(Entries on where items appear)
-------------------------

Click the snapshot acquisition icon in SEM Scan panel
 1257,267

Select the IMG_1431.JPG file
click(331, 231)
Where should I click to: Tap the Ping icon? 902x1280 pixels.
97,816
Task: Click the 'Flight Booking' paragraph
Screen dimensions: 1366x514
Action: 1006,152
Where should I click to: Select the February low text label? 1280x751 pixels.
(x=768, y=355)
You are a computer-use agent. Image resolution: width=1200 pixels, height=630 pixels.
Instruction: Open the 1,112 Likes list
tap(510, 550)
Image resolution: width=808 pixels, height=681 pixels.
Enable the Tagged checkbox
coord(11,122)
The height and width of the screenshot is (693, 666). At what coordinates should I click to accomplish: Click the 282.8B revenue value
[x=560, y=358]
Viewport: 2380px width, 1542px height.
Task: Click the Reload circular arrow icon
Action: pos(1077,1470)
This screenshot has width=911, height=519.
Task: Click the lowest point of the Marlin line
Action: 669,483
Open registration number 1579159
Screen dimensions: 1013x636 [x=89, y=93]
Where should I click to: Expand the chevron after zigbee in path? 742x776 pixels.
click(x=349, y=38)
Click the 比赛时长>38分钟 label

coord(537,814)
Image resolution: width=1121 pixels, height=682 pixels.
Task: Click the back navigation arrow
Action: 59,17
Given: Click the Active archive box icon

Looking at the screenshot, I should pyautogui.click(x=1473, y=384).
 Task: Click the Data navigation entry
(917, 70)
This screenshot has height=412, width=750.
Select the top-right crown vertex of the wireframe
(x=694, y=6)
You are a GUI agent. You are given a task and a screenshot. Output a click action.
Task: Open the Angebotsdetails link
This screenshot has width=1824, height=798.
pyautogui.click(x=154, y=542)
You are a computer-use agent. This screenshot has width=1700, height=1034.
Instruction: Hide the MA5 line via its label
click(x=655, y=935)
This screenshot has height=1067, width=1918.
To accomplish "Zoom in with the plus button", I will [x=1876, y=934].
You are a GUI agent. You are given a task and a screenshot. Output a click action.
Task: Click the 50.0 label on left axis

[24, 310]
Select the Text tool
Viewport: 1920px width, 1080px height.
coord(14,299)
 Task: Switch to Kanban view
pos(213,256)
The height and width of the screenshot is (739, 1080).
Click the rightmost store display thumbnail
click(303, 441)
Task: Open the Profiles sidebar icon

-------------------------

→ **REQUIREMENTS**
Copy out all of the data above word for word, keeping every line in its original order.

→ **RESULT OF THIS TASK**
Click the snapshot acquisition icon in SEM Scan panel
 1257,267

Select the IMG_1431.JPG file
click(331, 231)
Where should I click to: Tap the Ping icon? 902x1280 pixels.
97,816
Task: Click the 'Flight Booking' paragraph
Screen dimensions: 1366x514
Action: 1006,152
Where should I click to: Select the February low text label? 1280x751 pixels.
(x=768, y=355)
You are a computer-use agent. Image resolution: width=1200 pixels, height=630 pixels.
Instruction: Open the 1,112 Likes list
tap(510, 550)
Image resolution: width=808 pixels, height=681 pixels.
Enable the Tagged checkbox
coord(11,122)
The height and width of the screenshot is (693, 666). At what coordinates should I click to accomplish: Click the 282.8B revenue value
[x=560, y=358]
Viewport: 2380px width, 1542px height.
Task: Click the Reload circular arrow icon
Action: pos(1077,1470)
This screenshot has width=911, height=519.
Task: Click the lowest point of the Marlin line
Action: 669,483
Open registration number 1579159
Screen dimensions: 1013x636 [x=89, y=93]
Where should I click to: Expand the chevron after zigbee in path? 742x776 pixels.
click(x=349, y=38)
Click the 比赛时长>38分钟 label

coord(537,814)
Image resolution: width=1121 pixels, height=682 pixels.
Task: Click the back navigation arrow
Action: 59,17
Given: Click the Active archive box icon

Looking at the screenshot, I should pyautogui.click(x=1473, y=384).
 Task: Click the Data navigation entry
(917, 70)
This screenshot has height=412, width=750.
Select the top-right crown vertex of the wireframe
(x=694, y=6)
You are a GUI agent. You are given a task and a screenshot. Output a click action.
Task: Open the Angebotsdetails link
This screenshot has width=1824, height=798.
pyautogui.click(x=154, y=542)
You are a computer-use agent. This screenshot has width=1700, height=1034.
Instruction: Hide the MA5 line via its label
click(x=655, y=935)
This screenshot has height=1067, width=1918.
To accomplish "Zoom in with the plus button", I will [x=1876, y=934].
You are a GUI agent. You are given a task and a screenshot. Output a click action.
Task: Click the 50.0 label on left axis

[24, 310]
Select the Text tool
Viewport: 1920px width, 1080px height.
coord(14,299)
 Task: Switch to Kanban view
pos(213,256)
The height and width of the screenshot is (739, 1080).
Click the rightmost store display thumbnail
click(303, 441)
Task: Open the Profiles sidebar icon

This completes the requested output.